Coda: learning to listen

“if we could truly listen to the sounds of life, there would be no need for music in films at all.”

It is debatable whether, in a world so sound- and image- saturated, anyone is really listening very carefully, something that Rotor+, who has made soundtrack recordings for both narrative films and nature documentaries, probably knows all too well. It’s fitting, then, that he announces, in the liner notes to Aileron, a spiritual kinship to a deeply sonically attuned filmmaker, for whom film was never an entirely visual medium, and whose highly poetic work questioned the dominant film music paradigms where the soundtrack is condemned to be merely an enhancement of or accompaniment to the image.
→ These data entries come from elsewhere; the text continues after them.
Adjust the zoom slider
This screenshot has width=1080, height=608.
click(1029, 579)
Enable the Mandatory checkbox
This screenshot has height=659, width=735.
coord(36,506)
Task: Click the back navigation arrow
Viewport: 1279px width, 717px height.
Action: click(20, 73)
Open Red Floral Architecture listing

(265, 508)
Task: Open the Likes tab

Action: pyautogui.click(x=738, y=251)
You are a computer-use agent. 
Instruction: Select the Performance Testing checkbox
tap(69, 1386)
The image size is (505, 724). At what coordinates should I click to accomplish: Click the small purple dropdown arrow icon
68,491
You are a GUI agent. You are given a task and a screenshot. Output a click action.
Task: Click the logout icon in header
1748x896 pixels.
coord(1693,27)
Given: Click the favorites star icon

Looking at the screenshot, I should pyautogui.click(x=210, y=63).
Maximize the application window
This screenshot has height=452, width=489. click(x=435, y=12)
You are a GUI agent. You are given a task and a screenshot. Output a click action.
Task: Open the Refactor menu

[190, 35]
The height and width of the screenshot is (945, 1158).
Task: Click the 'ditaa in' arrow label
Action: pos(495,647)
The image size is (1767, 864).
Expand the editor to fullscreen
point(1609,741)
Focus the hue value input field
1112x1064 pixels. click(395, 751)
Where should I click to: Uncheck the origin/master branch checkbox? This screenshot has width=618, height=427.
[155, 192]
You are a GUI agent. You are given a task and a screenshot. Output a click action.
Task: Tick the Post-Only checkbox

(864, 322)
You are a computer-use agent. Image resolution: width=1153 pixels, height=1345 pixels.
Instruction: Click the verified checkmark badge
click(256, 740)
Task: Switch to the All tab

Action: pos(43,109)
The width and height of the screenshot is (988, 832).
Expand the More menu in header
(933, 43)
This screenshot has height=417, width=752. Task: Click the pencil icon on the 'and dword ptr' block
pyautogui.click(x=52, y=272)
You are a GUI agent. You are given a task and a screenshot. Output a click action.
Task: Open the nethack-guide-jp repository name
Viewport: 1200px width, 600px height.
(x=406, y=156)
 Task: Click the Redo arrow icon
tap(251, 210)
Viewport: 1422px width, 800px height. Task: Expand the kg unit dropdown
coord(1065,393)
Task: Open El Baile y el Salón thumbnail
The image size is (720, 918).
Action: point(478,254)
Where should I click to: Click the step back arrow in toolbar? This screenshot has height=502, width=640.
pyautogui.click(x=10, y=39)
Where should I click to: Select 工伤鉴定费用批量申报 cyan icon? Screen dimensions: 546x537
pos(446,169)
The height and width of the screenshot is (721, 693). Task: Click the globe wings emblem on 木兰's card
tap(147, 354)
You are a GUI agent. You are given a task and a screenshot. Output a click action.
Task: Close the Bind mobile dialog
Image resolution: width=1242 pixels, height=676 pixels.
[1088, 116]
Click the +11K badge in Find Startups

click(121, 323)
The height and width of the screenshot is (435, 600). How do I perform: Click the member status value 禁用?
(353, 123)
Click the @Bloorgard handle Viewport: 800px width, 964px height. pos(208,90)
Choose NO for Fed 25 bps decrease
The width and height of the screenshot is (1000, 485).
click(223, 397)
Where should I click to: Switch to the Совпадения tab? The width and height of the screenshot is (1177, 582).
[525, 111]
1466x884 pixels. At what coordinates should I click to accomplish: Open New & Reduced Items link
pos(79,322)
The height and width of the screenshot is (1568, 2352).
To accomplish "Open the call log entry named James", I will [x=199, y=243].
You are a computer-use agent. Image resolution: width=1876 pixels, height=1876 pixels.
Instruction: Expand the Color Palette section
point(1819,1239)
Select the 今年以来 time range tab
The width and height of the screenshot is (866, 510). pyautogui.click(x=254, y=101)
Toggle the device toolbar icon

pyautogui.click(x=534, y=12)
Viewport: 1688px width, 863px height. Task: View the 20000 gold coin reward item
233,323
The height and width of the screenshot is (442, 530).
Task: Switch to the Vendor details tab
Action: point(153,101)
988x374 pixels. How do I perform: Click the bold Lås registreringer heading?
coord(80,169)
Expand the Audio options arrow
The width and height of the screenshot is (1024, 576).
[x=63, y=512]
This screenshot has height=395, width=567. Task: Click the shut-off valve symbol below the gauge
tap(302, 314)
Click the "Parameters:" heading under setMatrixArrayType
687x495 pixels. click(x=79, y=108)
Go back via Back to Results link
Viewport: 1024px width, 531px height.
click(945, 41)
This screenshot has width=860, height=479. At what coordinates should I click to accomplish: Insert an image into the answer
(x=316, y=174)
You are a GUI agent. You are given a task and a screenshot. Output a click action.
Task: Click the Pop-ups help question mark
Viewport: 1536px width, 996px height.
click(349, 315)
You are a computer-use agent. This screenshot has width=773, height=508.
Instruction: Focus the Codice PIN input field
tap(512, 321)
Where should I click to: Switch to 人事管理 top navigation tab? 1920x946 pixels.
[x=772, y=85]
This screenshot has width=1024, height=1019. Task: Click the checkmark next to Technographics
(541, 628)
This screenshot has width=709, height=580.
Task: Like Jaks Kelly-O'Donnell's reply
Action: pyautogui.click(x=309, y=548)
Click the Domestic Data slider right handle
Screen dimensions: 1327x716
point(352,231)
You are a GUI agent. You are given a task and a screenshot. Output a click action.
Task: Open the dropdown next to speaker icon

In rejecting traditional conceptions of the gallery as sterile visual utopia, Rotor +’s combining of sound with visual forms in Fig.15d and Fig.15e attempts something similar for the gallery: it seduces the eye to listen, creating a transitional zone between hearing and seeing, and suggesting it is now possible to realise alternate utopian ideals of sonic spaces whose inhabitation is characterised as much by the sense of hearing as by the sense of sight. It is important, nevertheless, to remember that works such as these are pointers, and that this story is still only partial. Listening space still, usually, remains subordinate to visual space in the conventions defining the framing and display of the fine arts. Experiencing sound work in the gallery often makes us all too aware of the continuing emphasis upon division and partition that continues to exist, even in the most radically revisable of gallery spaces. This often manifests itself in practical issues around the spatial containment of sound, which has been a consistently problematic factor in the curation of sound arts, but also exists on the level of dialogue, in the fact that there is not yet an adequate way of discussing sonic art, or a body of criticism grounding it in its historic basis. The latter can only be compounded by the fact that a constant discrepancy exists between the essentially indescribable sonic object and any attempt to verbalize or write it. And this essay, then, is part of my own ongoing attempts to find forms in which to inscribe my listening.